Task description
From the passage below on pollutants in estuarine sediments, extract the portion from "This chapter focuses" to "mass balance equations." word for word.

Selected excerpt
-------
Published online by Cambridge University Press: 23 September 2009
Introduction
Many inorganic and organic pollutants are of great concern to water quality managers owing to their persistence, toxicity and liability to bioaccumulate (Tanabe, 1988; Robards & Worsfold, 1991; Bryan & Langston, 1992; McCain et al, 1992; Förstner, 1993). The major temporary or ultimate sink for such pollutants in estuaries is the sedimentary reservoir, including intertidal deposits (Hanson, Evans & Colby, 1993; van Zoest & van Eck, 1993; Kennicutt et al., 1994), and definition of the biogeochemical mechanisms by which they absorb onto, desorb from and repartition amongst natural, heterogeneous particle populations is essential in order to assess their environmental fate. In estuaries, prediction of the distribution of pollutants is further compounded by intense temporal and spatial gradients of the reaction controlling variables such as salinity, dissolved oxygen concentration and particle composition, occurring both within the sediment and in the water column during particle suspension.
This chapter focuses on an empirical technique to study the sorptive behaviour of trace metals and trace organic compounds in estuaries. Thus, the partitioning of constituents between particles and solution is determined experimentally, without identifying the inherent reaction mechanisms or reactant speciation, under controlled laboratory conditions using natural samples spiked with radiotracer analogues of the constituent of interest (Turner et al., 1993). Adsorption and desorption processes may be modelled as a function of particle concentration, and the controlled variables of salinity and dissolved oxygen concentration, by incorporating empirically derived results into simple mass balance equations.
-------
Information provided
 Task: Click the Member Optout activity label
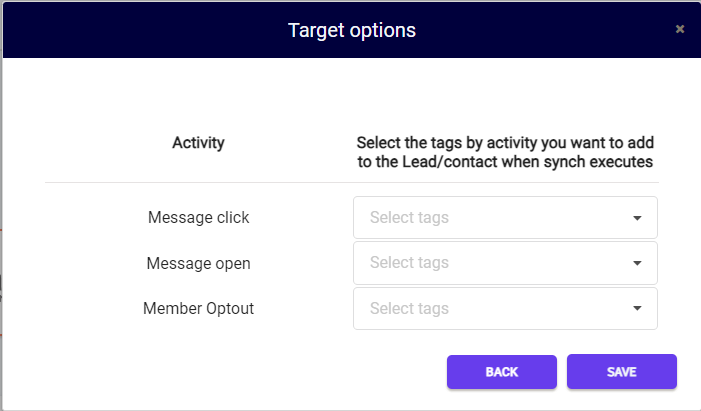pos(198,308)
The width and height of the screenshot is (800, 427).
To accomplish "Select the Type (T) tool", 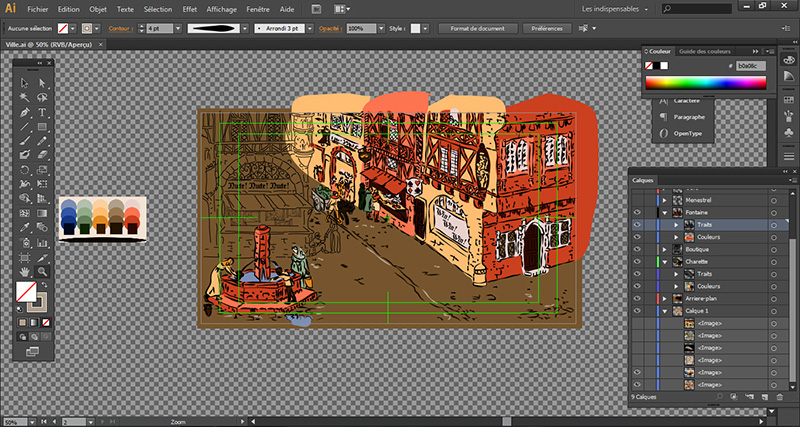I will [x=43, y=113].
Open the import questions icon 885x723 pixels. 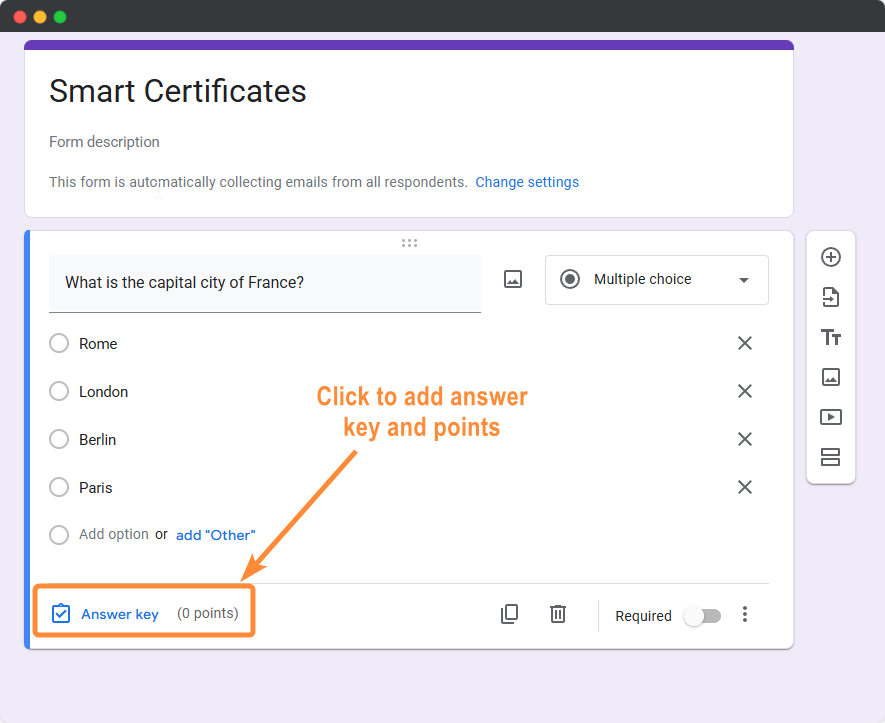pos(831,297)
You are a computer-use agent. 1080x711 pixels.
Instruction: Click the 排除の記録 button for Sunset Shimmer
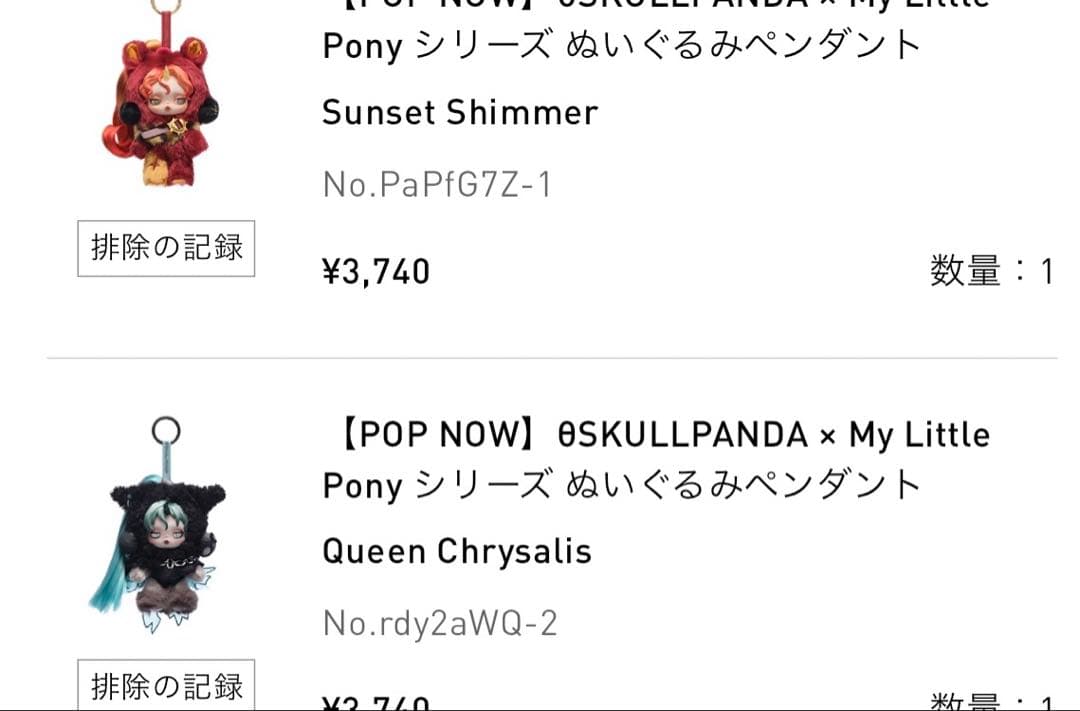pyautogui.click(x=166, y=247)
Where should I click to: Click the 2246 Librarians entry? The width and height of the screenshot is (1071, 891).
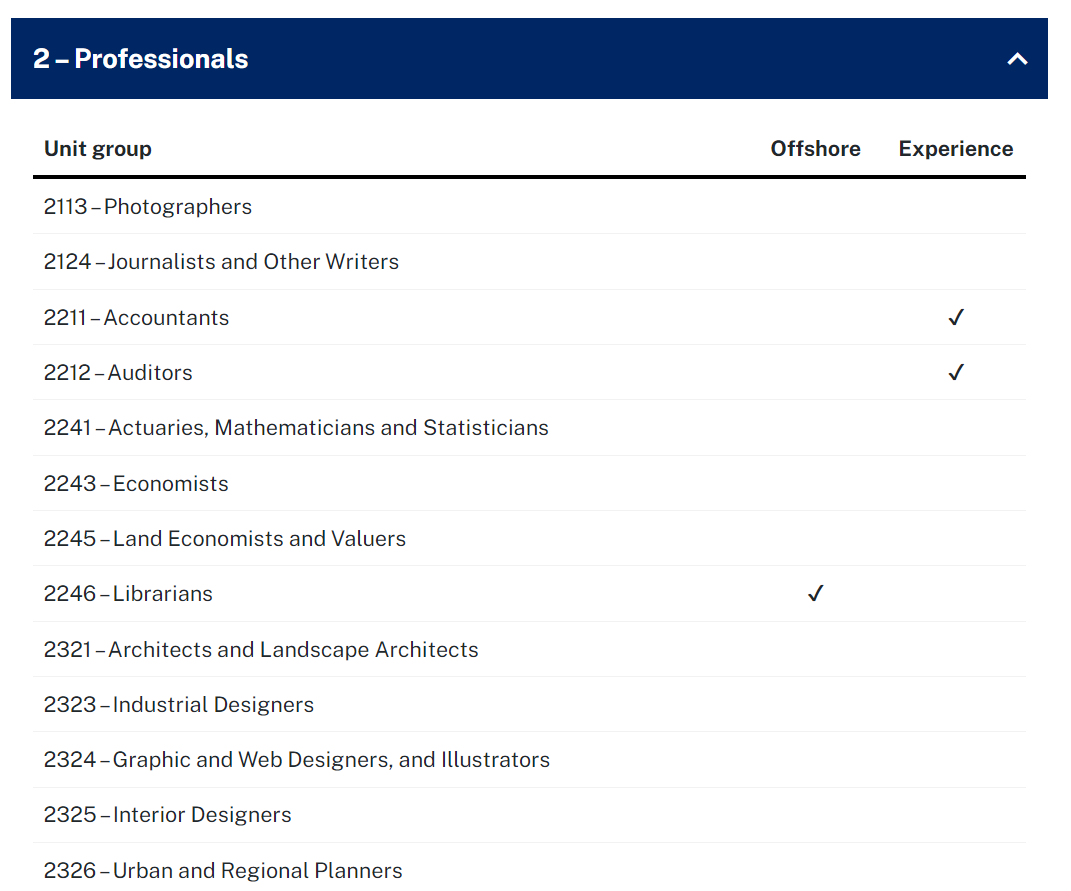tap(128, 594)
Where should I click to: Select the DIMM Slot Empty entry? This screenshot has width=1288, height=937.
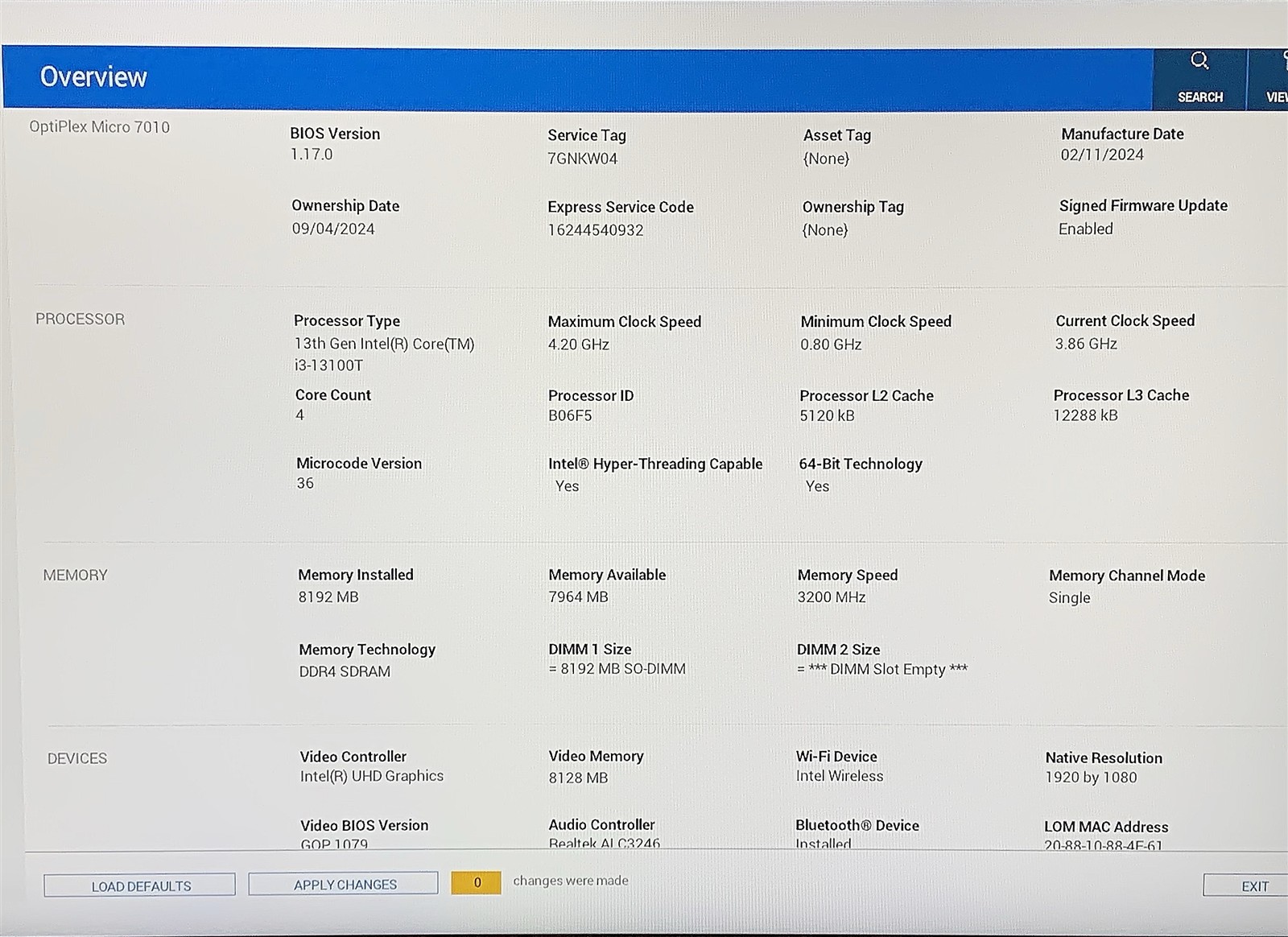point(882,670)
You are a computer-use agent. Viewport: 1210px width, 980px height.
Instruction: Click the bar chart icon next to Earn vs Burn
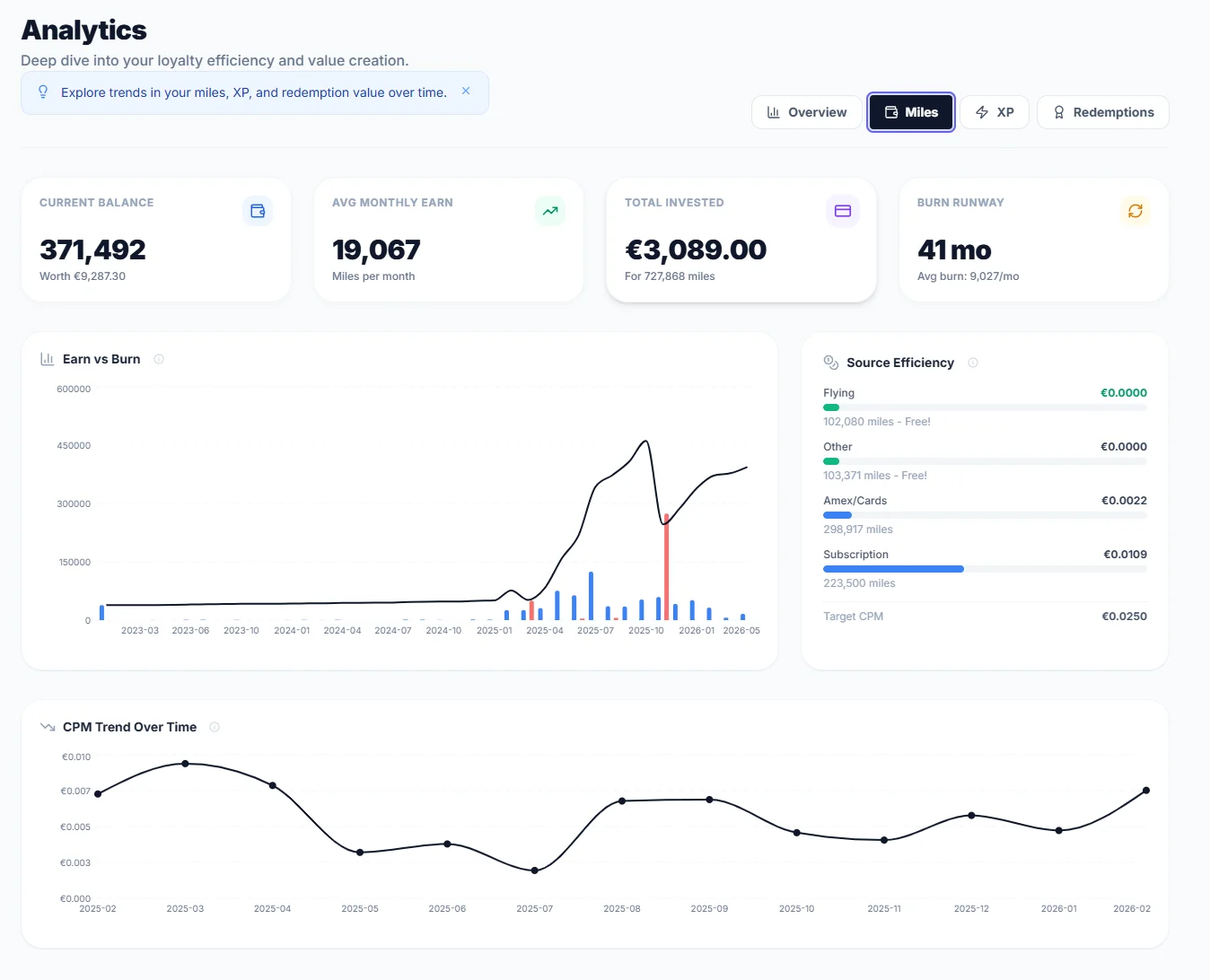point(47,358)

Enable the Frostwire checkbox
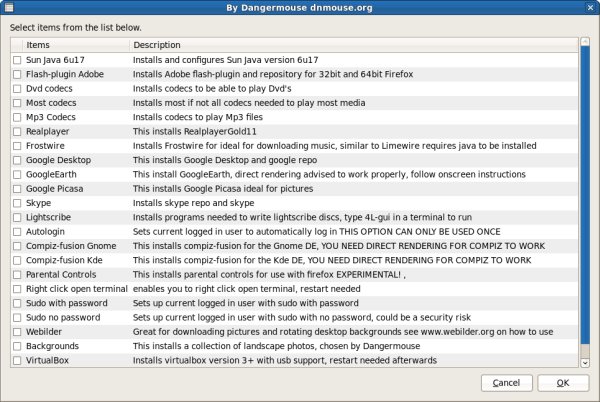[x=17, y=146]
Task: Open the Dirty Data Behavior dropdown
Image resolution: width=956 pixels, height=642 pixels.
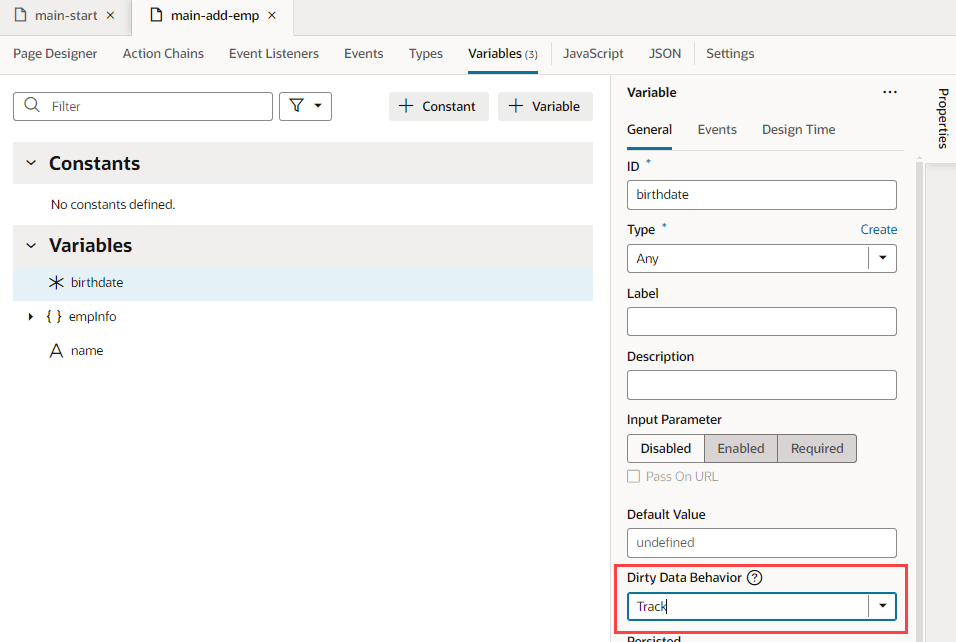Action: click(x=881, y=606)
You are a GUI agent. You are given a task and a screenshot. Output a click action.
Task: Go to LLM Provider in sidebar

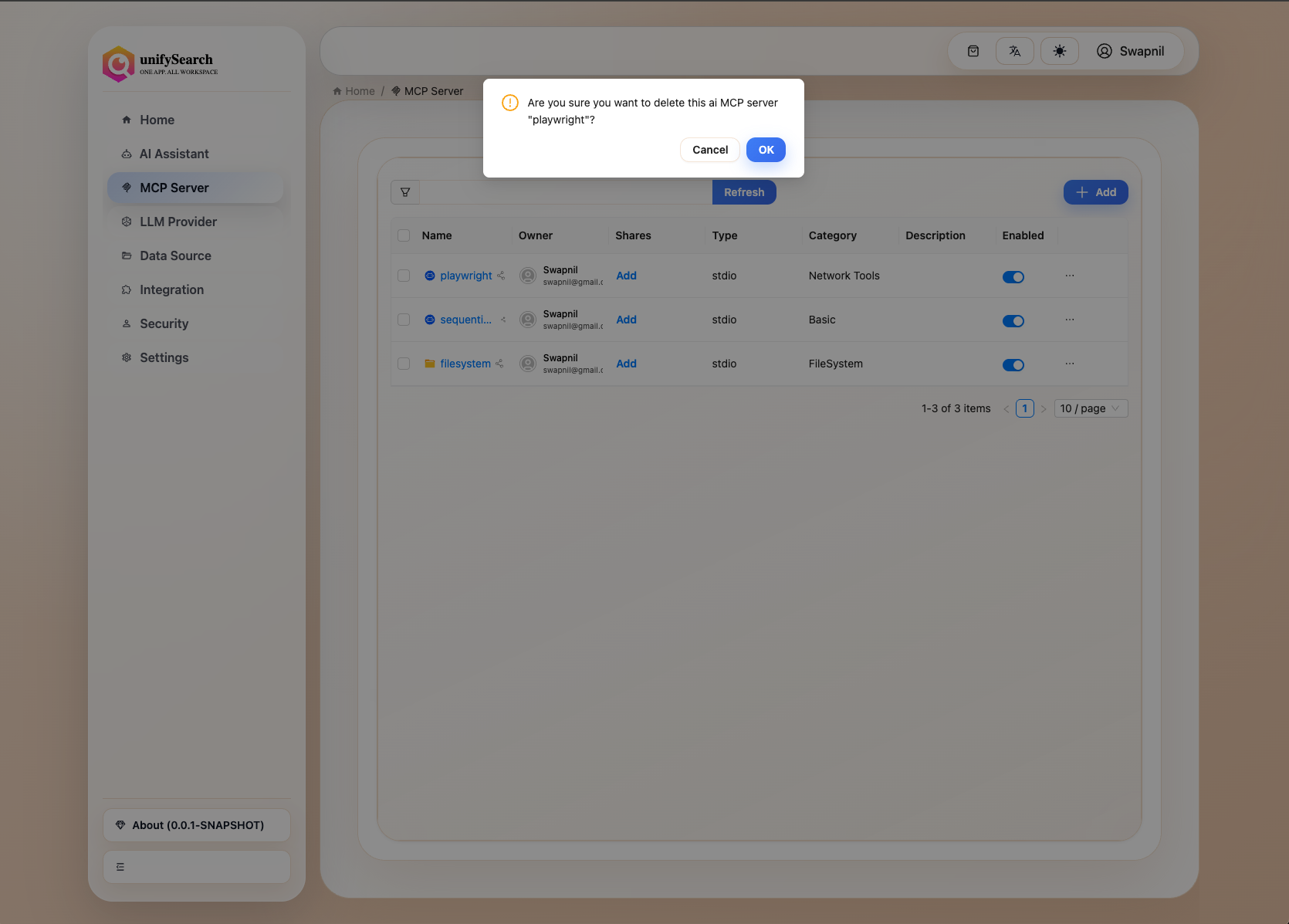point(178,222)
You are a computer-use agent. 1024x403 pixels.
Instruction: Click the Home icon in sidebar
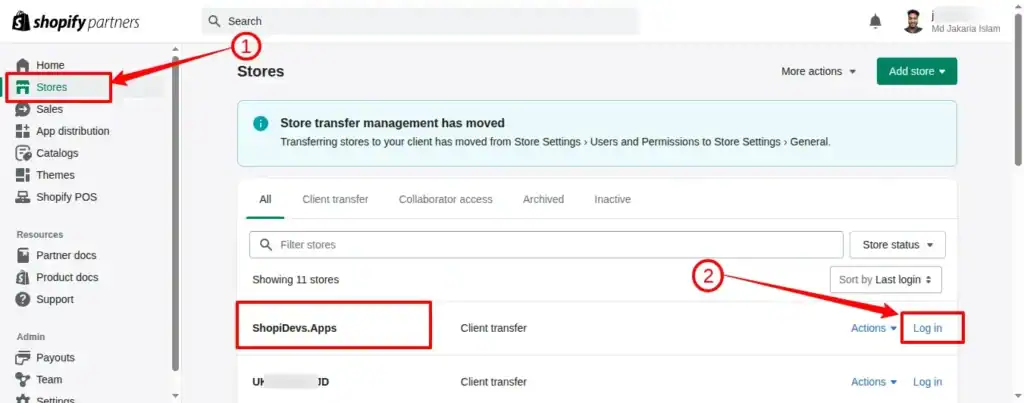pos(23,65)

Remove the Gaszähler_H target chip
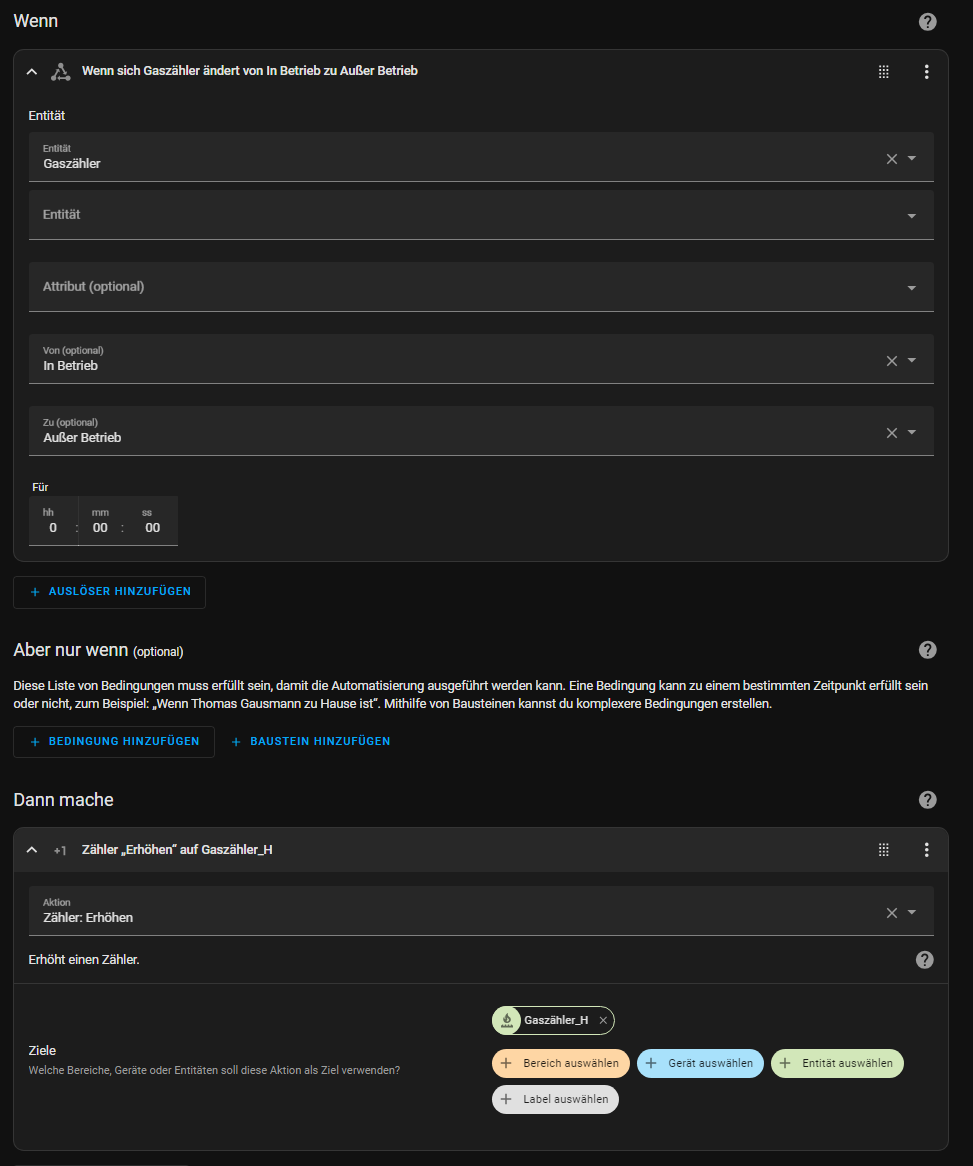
-------
Response to the task
This chapter focuses on an empirical technique to study the sorptive behaviour of trace metals and trace organic compounds in estuaries. Thus, the partitioning of constituents between particles and solution is determined experimentally, without identifying the inherent reaction mechanisms or reactant speciation, under controlled laboratory conditions using natural samples spiked with radiotracer analogues of the constituent of interest (Turner et al., 1993). Adsorption and desorption processes may be modelled as a function of particle concentration, and the controlled variables of salinity and dissolved oxygen concentration, by incorporating empirically derived results into simple mass balance equations.